Pertimbangan yang digunakan dasar diadakannya kegiatan-kegiatan pada fase disillusionment sebagai berikut. Kesehatan lansia karena lansia rentan mengalami penurunan kesehatan psikologis didukung tanpa adanya kegiatan yang dirancang dari pihak luar. Pemberdayaan ibu-ibu pendidik usia dini karena sudah mulai banyak kader PAUD yang tidak bersemangat menjalankan tugasnya. Kewirausahaan olahan makanan karena tidak banyak pengungsi yang terlibat dalam program yang telah dirancang pihak luar. Sehingga beberapa dari mereka tidak dapat berkarya dalam program tersebut.
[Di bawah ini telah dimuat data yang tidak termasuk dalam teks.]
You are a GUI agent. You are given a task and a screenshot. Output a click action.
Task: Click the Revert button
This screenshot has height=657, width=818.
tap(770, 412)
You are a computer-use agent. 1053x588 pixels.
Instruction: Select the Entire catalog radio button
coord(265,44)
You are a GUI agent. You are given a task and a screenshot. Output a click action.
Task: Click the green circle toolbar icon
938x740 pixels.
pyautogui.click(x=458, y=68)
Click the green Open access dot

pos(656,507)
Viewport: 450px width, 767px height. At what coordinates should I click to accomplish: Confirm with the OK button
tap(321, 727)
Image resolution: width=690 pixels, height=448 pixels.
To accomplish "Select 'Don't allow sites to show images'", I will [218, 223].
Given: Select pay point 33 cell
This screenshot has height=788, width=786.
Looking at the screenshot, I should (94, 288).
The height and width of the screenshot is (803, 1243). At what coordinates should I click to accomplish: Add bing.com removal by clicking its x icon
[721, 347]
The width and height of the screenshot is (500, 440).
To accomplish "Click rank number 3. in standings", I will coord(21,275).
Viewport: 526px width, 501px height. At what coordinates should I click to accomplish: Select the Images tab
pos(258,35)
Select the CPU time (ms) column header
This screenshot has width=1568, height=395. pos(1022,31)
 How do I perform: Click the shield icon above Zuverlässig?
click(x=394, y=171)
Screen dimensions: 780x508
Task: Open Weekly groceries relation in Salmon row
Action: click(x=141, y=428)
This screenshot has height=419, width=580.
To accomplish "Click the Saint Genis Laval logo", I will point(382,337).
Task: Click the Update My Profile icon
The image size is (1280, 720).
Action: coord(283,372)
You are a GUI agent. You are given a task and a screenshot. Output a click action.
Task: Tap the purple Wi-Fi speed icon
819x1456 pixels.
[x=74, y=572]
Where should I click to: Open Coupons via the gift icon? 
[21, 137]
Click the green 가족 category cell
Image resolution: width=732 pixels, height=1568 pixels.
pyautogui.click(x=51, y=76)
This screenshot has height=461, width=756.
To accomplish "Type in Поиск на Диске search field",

Fase reconstruction adalah fase berusaha mencapai kondisi yang lebih baik setelah mengalami bencana. Tidak diduga ternyata Fakultas Psikologi Universitas Surabaya masih terlibat dalam fase rekonstruksi pengungsi Merapi. Beberapa peran yang diambil Fakultas Psikologi Univeritas Surabaya bentuknya program green economy bagi lansia, tujuannya untuk memberikan kegiatan yang masih memungkinkan bagi lansia dengan fungsi kerja dan ekonomi. Program kreativitas guru TK dan penelitian tindakan kelas bagi guru-guru TK. Kunjungan ke beberapa pengungsi yang memiliki kedekatan emosi dengan mahasiswa sebagai bentuk mempertahankan relasi sosial selama di pengungsian dan setelah tinggal di hunian tetap. Hal ini menunjukkan bahwa relasi sosial bagi masyarakat Merapi merupakan kebutuhan sehingga harus dipehuni.

Itulah sedikit gambaran peran Fakultas Psikologi Universitas Surabaya dalam karya kami di Merapi 2010 – 2012. Bagi pembaca yang ingin mengetahui lebih lanjut dapat membaca buku-buku yang telah diterbitkan terkait dengan program psychology for disaster di Laboratorium Psikologi Umum.